Toyota took third place with Britain's Anthony Davidson, Frenchman Nicolas Lapierre and Swiss driver Sebastien Buemi.
Kristensen had been chasing a record 10th Le Mans victory after his triumph last year.
In what was a dramatic race, all seven factory LMP1 cars experienced problems.
In the second hour, a violent downpour caused two drivers to crash, which resulted in the safety car coming out for 40 minutes.
Many of the main contenders jostled for position in the first half of the race, but the second half was dominated by Audi and Porsche.
Pole-sitter Kazuki Nakajima's Toyota No 7 retired in the 15th hour while leading because of an electrical problem.

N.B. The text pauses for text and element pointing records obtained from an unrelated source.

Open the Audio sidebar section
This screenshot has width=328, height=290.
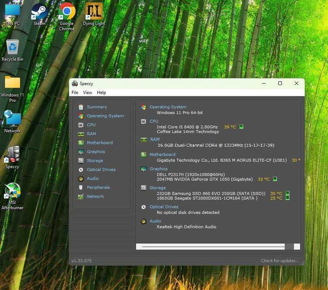point(93,179)
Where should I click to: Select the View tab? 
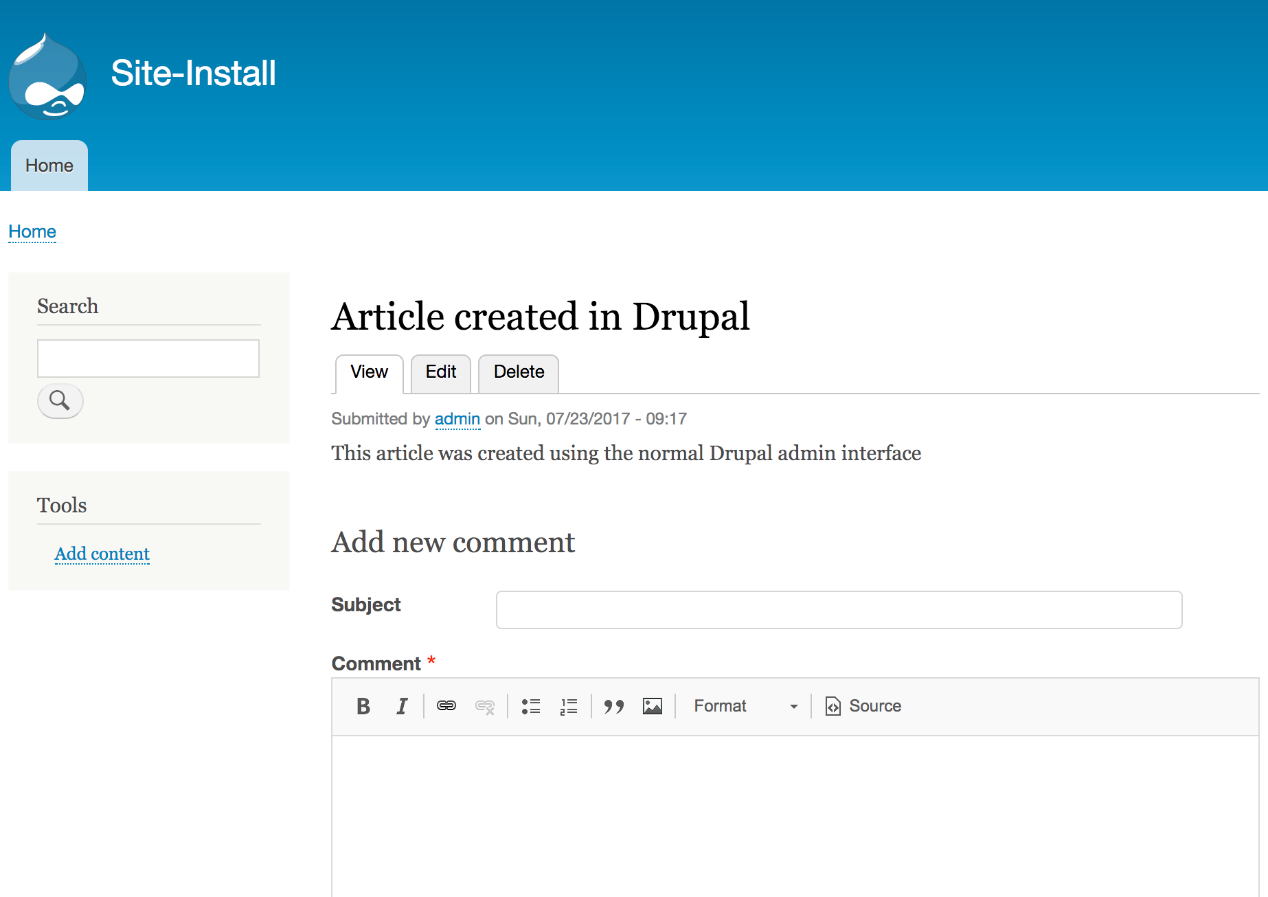tap(369, 372)
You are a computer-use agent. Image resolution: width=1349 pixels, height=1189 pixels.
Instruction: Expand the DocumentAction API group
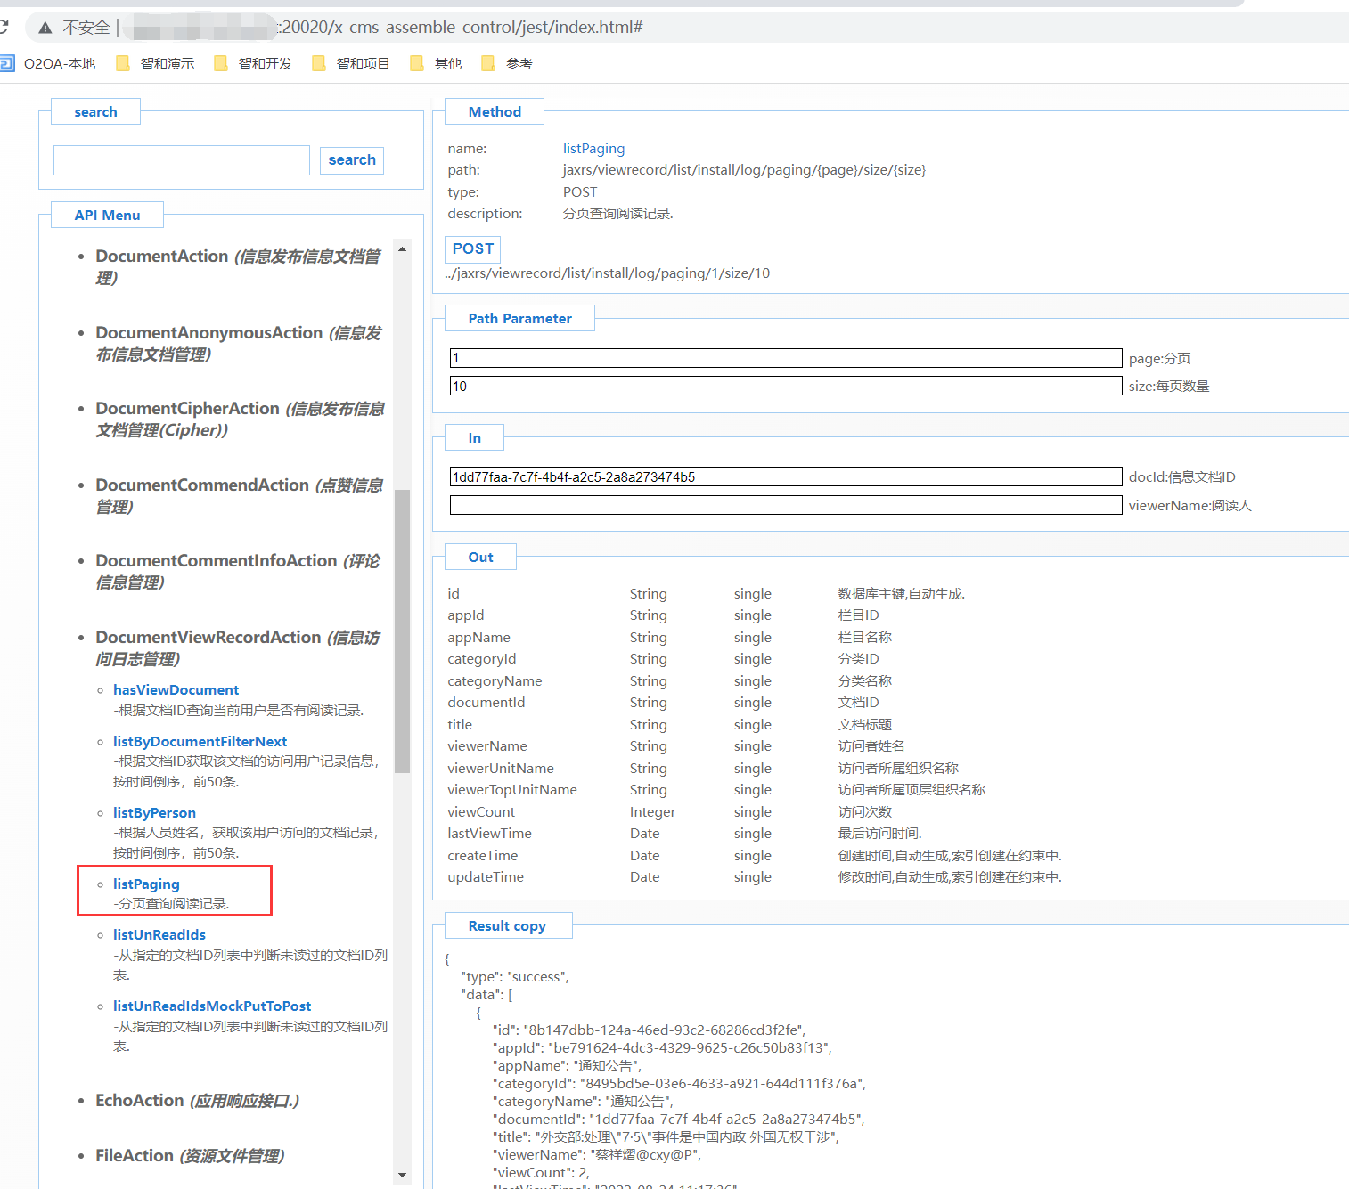coord(161,257)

"It is heartbreaking," Nakajima told the Toyota Racing website. "Somehow I thought maybe we could make it this time and then this happens. That's Le Mans, and that's why we come here to take on the challenge. We will try again."
The No 1 Audi inherited top spot 16 hours into the race when its sister car was called into the garage with turbocharger issues.

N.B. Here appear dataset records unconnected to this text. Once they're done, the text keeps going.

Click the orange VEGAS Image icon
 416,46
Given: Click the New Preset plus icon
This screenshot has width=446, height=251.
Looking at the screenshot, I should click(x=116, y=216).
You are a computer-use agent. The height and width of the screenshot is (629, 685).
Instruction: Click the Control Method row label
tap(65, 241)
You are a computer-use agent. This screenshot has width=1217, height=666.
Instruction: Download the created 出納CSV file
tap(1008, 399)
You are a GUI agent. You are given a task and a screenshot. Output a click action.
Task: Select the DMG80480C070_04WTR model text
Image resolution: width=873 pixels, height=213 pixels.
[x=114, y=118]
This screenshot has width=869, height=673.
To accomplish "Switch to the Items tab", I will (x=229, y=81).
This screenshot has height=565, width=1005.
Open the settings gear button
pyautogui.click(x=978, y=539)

With less than three hours remaining in the race, the leading Audi pitted with similar turbocharger problems.
The 17 minutes lost in the process gifted the lead to the Porsche driven by Timo Bernhard, Brendon Hartley and former Formula One driver Mark Webber, who had completed a quadruple stint.
The Porsche, returning to Le Mans for the first time in 16 years, struggled to cope with the pace of Lotterer in the Audi as the trio regained the lead with two hours remaining and held on to claim their third victory in the world's most famous endurance race.
Porsche remains the most successful manufacturer with 16 Le Mans titles.
"We did like in 2011," Treluyer told Eurosport. "We stayed calm and attacked when we needed to. Andre [Lotterer] really put the pressure on Porsche at the right time."